Nur zwei, wäre es ihr um ein Haar entfahren. Aber sie meinte: „Sie haben heute wohl schon die Zeitung gelesen.“

„Ich gab die Pressekonferenz.“ Und da er sah, dass sie erstarrte: „Sehr Recht. Ich habe das zweifelhafte Vergnügen, der leitende Beamte zu sein. Inspektor Kenneth Cuillin.“

„Lady Sarah Buxton. - Darum waren Sie so wütend, als Sie dachten, ich wäre aus…ja…widerlicher Neugier hier stehen geblieben.“

„Warum sind Sie es denn?“

„Catriona, eine schottische Freundin, erzählte, in dieser Straße sei sozusagen die Idee zu Harry Potter geboren worden. Ich wollte mir die Häuser ansehen.“ Sie musterte ihn: „Darf ich Ihnen eine Frage stellen, Inspektor Cuillin?“

„Zu den Morden? Dann kommen Sie normal zur nächsten Pressekonferenz um zwölf.“

„Ich könnte darauf zurückkommen. – Nein, wozu eigentlich diese Ausgangssperre? Es ist doch unlogisch. Die Morde geschehen nachts bei den Opfern zuhause.“

„Ja. Sie wurde heute Morgen auch aufgehoben. Aber nach den ersten zwei Mordfällen war nicht klar, dass die nächsten Opfer alle zu Hause getötet würden. Immerhin waren die ersten vier Toten in Hollyrood Parc. – Ich gehe jetzt dorthin. Sie wollten auch in diese Richtung?“

„Ja. – Besichtigen Sie alle Tatorte immer wieder?“

„Nein.“ Er kam an ihre Seite, so dass sie nebeneinander weitergingen: „Nur heute.“ Er wusste nicht, warum er dieser blonden Engländerin das erzählte, eigentlich nicht einmal, warum er sie angesprochen hatte. Doch, das wusste er. Er hatte geglaubt, dass sie Sensationstouristin sei. Und das hatte ihn noch bei jedem Mordschauplatz verärgert. Aber sie wirkte sehr vertrauenserweckend, obschon sie Reporterin war, ja, anziehend, auf eine sehr eigene Art. „Ich versuche vor Ort noch einmal das zu finden, was ich in den Berichten nicht finden kann.“

„Ich verstehe.“ Sie schwieg einen Moment. Immerhin hatte sie ihn kennen gelernt, das war schon einmal etwas. Aber wie sollte sie ihn unauffällig dazu bekommen, ihr mehr zu erzählen? In jedem Fall würde sie zu der Pressekonferenz gehen. „Sie suchen nach menschlichen Mördern.“

„Natürlich. Glauben Sie etwa an Vampire?“

„Ich glaube nicht daran.“ Ich weiß es, aber das musste sie nicht sagen: „Aber, was ich zu den Morden denke, wird Sie sowieso nicht interessieren, Mr. Cuillin.“

„Warum nicht? Es ist manchmal gut, eine neue Meinung zu hören. – Kommen Sie, Lady Sarah, hier, Queens Drive entlang.“

„Dort vorn ist doch das Schloss?“ fragte sie verwundert.

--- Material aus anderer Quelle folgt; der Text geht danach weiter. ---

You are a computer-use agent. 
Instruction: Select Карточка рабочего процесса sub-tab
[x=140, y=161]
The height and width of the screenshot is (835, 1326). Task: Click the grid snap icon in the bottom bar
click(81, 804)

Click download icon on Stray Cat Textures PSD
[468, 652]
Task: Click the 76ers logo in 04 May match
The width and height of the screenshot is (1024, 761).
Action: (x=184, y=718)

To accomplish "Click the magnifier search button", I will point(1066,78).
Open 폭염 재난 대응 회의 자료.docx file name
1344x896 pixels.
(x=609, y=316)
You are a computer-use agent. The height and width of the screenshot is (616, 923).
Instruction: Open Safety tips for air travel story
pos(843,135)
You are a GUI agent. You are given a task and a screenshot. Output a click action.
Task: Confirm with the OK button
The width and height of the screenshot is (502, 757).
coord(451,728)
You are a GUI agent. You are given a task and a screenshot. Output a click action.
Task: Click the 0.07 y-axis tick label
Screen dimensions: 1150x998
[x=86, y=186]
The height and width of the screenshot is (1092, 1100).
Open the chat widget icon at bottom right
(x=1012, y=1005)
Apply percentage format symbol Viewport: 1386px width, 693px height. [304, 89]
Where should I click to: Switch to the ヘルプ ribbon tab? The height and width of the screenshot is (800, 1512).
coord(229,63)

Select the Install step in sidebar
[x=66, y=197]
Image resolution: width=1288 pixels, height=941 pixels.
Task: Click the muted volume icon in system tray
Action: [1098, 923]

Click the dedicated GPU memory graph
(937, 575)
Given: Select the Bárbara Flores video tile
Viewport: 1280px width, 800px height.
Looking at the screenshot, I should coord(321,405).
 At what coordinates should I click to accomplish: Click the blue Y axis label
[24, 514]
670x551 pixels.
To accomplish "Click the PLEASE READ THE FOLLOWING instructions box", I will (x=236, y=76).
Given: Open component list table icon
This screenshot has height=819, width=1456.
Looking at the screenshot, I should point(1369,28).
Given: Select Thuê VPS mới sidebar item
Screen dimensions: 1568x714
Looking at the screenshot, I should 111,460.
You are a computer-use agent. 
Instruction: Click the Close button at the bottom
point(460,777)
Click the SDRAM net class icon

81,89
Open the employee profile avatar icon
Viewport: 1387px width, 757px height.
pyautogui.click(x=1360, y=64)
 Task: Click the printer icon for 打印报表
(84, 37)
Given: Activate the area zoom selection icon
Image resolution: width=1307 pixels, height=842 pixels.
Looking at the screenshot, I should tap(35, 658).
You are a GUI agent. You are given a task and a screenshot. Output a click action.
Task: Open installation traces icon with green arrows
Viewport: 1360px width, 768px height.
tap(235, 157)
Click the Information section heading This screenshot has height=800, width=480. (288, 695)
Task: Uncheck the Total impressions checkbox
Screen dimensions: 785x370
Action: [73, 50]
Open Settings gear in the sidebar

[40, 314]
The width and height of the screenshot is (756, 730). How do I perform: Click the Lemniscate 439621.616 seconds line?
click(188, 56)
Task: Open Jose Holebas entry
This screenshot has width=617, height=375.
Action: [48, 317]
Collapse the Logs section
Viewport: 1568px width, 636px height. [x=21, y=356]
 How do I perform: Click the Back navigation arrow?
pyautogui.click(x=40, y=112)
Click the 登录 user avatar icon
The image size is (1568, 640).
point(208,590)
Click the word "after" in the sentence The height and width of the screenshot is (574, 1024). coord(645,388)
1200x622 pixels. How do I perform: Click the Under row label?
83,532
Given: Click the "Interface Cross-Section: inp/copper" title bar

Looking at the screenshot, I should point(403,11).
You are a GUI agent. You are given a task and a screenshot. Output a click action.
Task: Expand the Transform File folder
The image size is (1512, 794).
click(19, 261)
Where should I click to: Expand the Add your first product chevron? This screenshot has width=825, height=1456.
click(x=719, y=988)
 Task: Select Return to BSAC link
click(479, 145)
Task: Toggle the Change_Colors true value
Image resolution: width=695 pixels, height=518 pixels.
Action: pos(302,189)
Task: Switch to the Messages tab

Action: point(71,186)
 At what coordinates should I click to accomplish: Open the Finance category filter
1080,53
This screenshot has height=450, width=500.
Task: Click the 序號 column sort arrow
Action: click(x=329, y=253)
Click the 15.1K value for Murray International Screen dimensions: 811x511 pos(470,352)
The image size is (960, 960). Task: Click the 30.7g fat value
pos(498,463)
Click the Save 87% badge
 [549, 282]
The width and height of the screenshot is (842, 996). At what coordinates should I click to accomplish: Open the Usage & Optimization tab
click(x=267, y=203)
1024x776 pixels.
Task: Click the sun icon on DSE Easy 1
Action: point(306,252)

„Wenn wir uns doch schon über den Mord unterhalten, können Sie auch mitkommen. Der Tatort liegt hier drüben.“

„Und der andere so nah?“

„Relativ nah, ja. Sie liegen alle in der Altstadt – bis auf den ersten.“

„Und bis auf den ersten wurden alle Leichen gefunden.“

„Ja. Die ersten Morde schienen keinem Schema zu entsprechen, was sich langsam allerdings zeigt. Außer bei dem ersten wurden immer alle Leichen gefunden, darunter auch die Kinder.“ Er klang bitter.

„Das geht Ihnen nahe, nicht wahr?“

„Natürlich. Das jüngste war keine fünf.“ Und er hatte selbst zwei, die kaum dieses Alter erreicht hatten.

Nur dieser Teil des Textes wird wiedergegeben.